Publisher: Penguin Hamish Hamilton
Price: Rs. 499 INR(Hardcover), Rs. 1200 INR(Paperback)
Buy here: https://amzn.to/31xBt9O
Mira is a teacher living in the heart of Suryam, the only place in the world the fickle Rasagura fruit grows. Mira lives alone, and with only the French existentialists as companions, until the day she witnesses a beautiful woman having a seizure in the park. Mira runs to help her but is cautious, for she could have sworn the woman looked around to see if anyone was watching right before the seizure began.
Mira is quickly drawn into the lives of this mysterious woman Sara, who suffers a myriad of unexplained illnesses, and her kind, intensely supportive husband Rahil, striking up intimate, volatile and fragile friendships with each of them that quickly become something more.
About the author:
Rheea Mukherjee’s work has been published in Scroll.in, Southern Humanities Review, LA Times, Huffington Post, Out of Print, LIT magazine, and Bengal Lights, among others. Her previous fiction has been nominated for a Pushcart and was a semi-finalist for the Black Lawrence Press award. Rheea holds an MFA in writing from California College of The Arts in San Francisco. She co-founded Bangalore Writers Workshop in 2012 and currently co-runs Write Leela Write, a Design and Content Laboratory in Bangalore.
My take on the book:
Suryam a small Indian city is the only place where the Rasagura fruit grows. Mira a resident of this city, and a teacher by profession lost her husband recently in a road accident, less than an year after their marriage. One day she meets Sara and her husband Rahil in a park, as she notices Sara having a sudden seizure. That chance encounter quickly turns into deep friendship. and soon an obsession for Mira whose life was pretty uninteresting and lonely till she met this couple. Where will Mira’s relationship with Sara and Rahil lead her forms the rest of the story.

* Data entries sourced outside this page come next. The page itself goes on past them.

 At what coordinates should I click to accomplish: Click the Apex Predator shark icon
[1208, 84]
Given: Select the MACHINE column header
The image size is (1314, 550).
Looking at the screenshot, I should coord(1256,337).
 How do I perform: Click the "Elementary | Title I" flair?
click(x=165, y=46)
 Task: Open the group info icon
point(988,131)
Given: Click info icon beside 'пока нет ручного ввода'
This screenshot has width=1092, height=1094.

The story line about three individuals sounds simple, until the characters and their multiple layers are revealed. Mira has her own struggles with the past of her mother’s illness and untimely death, grief from losing her love Ketan and the loneliness that followed. Mira’s only relief is her extensive reading of World history and trying to teach her students, beyond their syllabus. Mira’s obsession shifts from history books to Sara as she relates to Sara’s illness like her mother. But Mira also gets quickly drawn to Rahil further complicating her relationship with the couple.
The story is intense from the beginning, the characters unapologetic, and strange at times. However, as the back stories of each of them starts unfolding, their behavioral traits make sense, revealing their insecurities, their grief and pain. The analogy to the Rasagura fruit can be understood only after completing the story. Mira’s narration of history and Sara’s philosophy on the body and soul connect and Sufi music help explain their varied behavior.
The story is not sugarcoated and hence suited only to those who enjoy real characters. The mental health issues raised through Mira, Sara and Mira’s mother only reflect on how deep emotional scars may never leave a person and how the society often fails in supporting them or understanding them. The entire story is narrated by Mira and as she mentions at the start it is her perspective and truth that the reader gets a peek into. I would have liked to know more about Sara and Rahil beyond Mira’s narration.
The Body Myth is an intense, emotional roller coaster ride which leaves the reader wanting to know more about the protagonists and get deep into their psyche.